_Requirement_
Please say whether each statement agrees with the text on Iran's nuclear program, answering yes or no with the deciding words quoted exactly. 1. The negotiations in Istanbul, Baghdad and Moscow succeeded. 2. Anthony Cordesman is a military analyst at the Center for Strategic and International Studies. 3. Israel's munitions are more powerful than those in the U.S. arsenal.

_Text_
Either Israel is engaged in the most elaborate ruse since the Trojan horse or it is on the cusp of a preemptive strike on Iran’s nuclear facilities.
What’s alarming is not just Iran’s increasing store of enriched uranium or the growing sophistication of its rocketry. It’s also the increasingly menacing annihilationist threats emanating from Iran’s leaders. Israel’s existence is “an insult to all humanity,” says President Mahmoud Ahmadinejad. “Anyone who loves freedom and justice must strive for the annihilation of the Zionist regime.” Explains the country’s Supreme Leader Ayatollah Ali Khamenei, Israel is “a true cancer tumor on this region that should be cut off.”
Everyone wants to avoid military action, surely the Israelis above all. They can expect a massive counterattack from Iran, 50,000 rockets launched from Lebanon, Islamic Jihad firing from Gaza, and worldwide terror against Jewish and Israeli targets, as happened last month in Bulgaria.
Yet Israel will not sit idly by in the face of the most virulent genocidal threats since Nazi Germany. The result then was 6 million murdered Jews. There are 6 million living in Israel today.
Time is short. Last-ditch negotiations in Istanbul, Baghdad and Moscow have failed abjectly. The Iranians are contemptuously playing with the process. The strategy is delay until they get the bomb.
What to do? The sagest advice comes from Anthony Cordesman, a military analyst at the Center for Strategic and International Studies. Cordesman is a hardheaded realist — severely critical of the Bush administration’s conduct of the Iraq war, skeptical of the “war on terror,” dismissive of the strategic importance of Afghanistan, and a believer that “multilateralism and soft power must still be the rule and not the exception.”
He may have found his exception. “There are times when the best way to prevent war is to clearly communicate that it is possible,” he argues. Today, the threat of a U.S. attack is not taken seriously. Not by the region. Not by Iran. Not by the Israelis, who therefore increasingly feel forced to act before Israel’s more limited munitions — far less powerful and effective than those in the U.S. arsenal — can no longer penetrate Iran’s ever-hardening facilities.
Cordesman therefore proposes threefold action.
1. “Clear U.S. red lines.”
It’s time to end the ambiguity about American intentions. Establish real limits on negotiations — to convince Iran that the only alternative to a deal is preemptive strikes and to persuade Israel to stay its hand.
2. “Make it clear to Iran that it has no successful options.”
Either its program must be abandoned in a negotiated deal (see No. 1 above) on generous terms from the West (see No. 3 below), or its facilities will be physically destroyed. Ostentatiously let Iran know about the range and power of our capacities — how deep and extensive a campaign we could conduct, extending beyond just nuclear facilities to military-industrial targets, refineries, power grids and other concentrations of regime power.
3. Give Iran a face-saving way out.
Offer Iran the most generous possible terms — economic, diplomatic and political. End of sanctions, assistance in economic and energy development, trade incentives and a regional security architecture. Even Russian nuclear fuel.

_Excerpted data_
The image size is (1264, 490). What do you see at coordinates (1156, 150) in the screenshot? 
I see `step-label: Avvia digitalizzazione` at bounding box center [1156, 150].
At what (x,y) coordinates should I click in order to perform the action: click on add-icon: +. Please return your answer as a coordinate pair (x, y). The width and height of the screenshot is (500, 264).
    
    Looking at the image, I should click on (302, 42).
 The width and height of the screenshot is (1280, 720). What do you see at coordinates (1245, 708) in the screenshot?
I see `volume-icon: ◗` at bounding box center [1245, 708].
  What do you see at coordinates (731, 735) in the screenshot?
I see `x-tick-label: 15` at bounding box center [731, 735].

_Solution for this exercise_
1. No: "Last-ditch negotiations in Istanbul, Baghdad and Moscow have failed abjectly."
2. Yes: "Anthony Cordesman, a military analyst at the Center for Strategic and International Studies"
3. No: "far less powerful and effective than those in the U.S. arsenal"